No motive or charges have yet been confirmed by police, who have said they want to examine a backpack and electronic devices erroneous at the centre.

Two guarantee officials were on duty at the centre - one manager the subsequent arrest.

However, some of the visitors have questioned why security was not tighter for a man with a bounty of more than $3m on his head (£2.5m).

Members of the audience said the venue lacked basic guarantee measures like bag checks and metal detectors.

Like anunexperienced people planning to attend the author's lecture, Mr Matar had possessed a pass to enter the Chautauqua Institution grounds, the group's dignified said.

Indian-born novelist Mr Rushdie shot to fame with Midnight's Children in 1981, which went on to sell over one million originates in the UK alone.

But his fourth book, emanated in 1988 - The Satanic Verses - forced him into hiding for nearly 10 years.

The surrealist, post-modern novel sparked outrage among some Muslims, who gotten its content to be blasphemous - insulting to a religion or god - and was banned in some countries.

A year at what time the book's release, Iran's Supreme Leader Ayatollah Khomeini arranged for Mr Rushdie's execution.

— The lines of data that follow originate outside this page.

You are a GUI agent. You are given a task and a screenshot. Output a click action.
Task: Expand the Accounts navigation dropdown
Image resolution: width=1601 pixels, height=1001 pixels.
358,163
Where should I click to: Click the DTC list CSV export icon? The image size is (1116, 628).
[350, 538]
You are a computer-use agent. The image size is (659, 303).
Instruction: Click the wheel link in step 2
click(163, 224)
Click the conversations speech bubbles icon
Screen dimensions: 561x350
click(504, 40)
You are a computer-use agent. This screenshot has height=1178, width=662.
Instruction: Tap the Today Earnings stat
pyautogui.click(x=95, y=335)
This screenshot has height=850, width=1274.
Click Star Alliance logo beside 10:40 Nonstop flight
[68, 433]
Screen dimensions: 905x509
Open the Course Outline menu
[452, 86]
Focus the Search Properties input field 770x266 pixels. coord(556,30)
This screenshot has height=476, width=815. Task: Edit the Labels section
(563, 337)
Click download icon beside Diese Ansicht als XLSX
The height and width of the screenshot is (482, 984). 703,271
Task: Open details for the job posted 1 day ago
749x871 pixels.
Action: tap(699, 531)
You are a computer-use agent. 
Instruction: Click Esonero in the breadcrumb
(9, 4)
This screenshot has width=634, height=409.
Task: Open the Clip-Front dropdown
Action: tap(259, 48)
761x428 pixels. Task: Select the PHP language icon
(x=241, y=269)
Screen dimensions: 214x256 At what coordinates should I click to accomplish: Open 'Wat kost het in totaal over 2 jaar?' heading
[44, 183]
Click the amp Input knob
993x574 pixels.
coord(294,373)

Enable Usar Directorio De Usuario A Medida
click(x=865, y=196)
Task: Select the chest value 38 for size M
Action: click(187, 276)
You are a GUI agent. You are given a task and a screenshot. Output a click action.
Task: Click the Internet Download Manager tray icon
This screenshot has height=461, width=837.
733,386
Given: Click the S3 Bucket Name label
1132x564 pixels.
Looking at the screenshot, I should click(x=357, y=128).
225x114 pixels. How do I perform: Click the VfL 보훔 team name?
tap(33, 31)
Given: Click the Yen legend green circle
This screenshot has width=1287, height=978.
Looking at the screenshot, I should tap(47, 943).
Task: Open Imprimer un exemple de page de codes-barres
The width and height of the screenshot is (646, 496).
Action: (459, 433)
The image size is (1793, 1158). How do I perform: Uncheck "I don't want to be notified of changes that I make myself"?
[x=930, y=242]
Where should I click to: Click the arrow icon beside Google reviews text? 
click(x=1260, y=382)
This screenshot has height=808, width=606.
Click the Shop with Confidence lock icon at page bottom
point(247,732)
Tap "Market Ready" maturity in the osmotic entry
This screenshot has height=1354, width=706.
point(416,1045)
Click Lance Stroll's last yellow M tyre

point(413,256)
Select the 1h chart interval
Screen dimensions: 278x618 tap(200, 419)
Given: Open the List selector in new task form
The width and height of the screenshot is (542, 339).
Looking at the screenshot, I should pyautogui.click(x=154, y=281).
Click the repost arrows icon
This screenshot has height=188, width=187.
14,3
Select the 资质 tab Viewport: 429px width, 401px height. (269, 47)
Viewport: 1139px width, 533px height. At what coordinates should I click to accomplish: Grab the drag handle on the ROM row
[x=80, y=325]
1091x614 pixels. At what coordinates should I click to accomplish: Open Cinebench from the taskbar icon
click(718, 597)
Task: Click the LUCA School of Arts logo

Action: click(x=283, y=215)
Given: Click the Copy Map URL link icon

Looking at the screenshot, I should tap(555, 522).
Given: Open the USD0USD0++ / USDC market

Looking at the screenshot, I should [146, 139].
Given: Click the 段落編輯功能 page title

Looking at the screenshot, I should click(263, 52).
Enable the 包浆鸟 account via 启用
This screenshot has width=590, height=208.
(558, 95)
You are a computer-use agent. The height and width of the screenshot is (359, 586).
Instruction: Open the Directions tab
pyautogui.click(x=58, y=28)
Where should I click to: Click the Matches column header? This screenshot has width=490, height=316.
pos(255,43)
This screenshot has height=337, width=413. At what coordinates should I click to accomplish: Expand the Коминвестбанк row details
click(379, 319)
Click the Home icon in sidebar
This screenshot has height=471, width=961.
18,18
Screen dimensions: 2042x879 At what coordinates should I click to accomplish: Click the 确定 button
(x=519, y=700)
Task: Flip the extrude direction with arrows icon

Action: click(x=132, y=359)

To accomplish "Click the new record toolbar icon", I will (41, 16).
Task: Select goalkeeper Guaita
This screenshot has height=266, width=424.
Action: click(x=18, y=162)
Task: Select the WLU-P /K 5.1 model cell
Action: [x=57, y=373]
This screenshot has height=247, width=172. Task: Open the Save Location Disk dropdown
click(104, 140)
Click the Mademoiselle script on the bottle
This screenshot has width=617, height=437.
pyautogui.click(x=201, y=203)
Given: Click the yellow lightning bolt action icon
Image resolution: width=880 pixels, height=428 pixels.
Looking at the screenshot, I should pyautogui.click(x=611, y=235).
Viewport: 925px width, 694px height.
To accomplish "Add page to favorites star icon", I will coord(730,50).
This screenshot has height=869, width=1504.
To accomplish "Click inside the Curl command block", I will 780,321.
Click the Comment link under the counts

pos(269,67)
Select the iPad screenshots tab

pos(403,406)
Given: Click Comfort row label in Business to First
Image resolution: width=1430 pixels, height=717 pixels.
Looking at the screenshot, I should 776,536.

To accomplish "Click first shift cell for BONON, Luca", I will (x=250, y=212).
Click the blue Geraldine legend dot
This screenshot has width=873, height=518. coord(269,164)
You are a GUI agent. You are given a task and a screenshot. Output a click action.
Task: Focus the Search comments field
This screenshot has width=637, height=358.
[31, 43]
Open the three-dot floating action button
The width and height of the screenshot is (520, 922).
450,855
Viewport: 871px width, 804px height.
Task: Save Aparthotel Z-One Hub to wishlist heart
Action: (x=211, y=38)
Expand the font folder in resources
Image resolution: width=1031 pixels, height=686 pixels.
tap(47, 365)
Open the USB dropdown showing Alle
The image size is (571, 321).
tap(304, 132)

He offered a $3m (£2.5m) reward in a fatwa - a moral decree issued by an Islamic religious leader.

The bounty over Mr Rushdie's head continues active, and although Iran's government has distanced itself from Khomeini's decree, a quasi-official Iranian religious foundation added a further $500,000 to the reward in 2012.

There has been no reaction from the Iranian government to Mr Rushdie's stabbing. Iranian media described Mr Rushdie as an apostate - someone who has abandoned or denied his faith - in their coverage.

Mr Rushdie British-American citizen has understand a vocal advocate for freedom of expression, defending his work on some occasions. He has also continued to write, with his next work due out in 2023.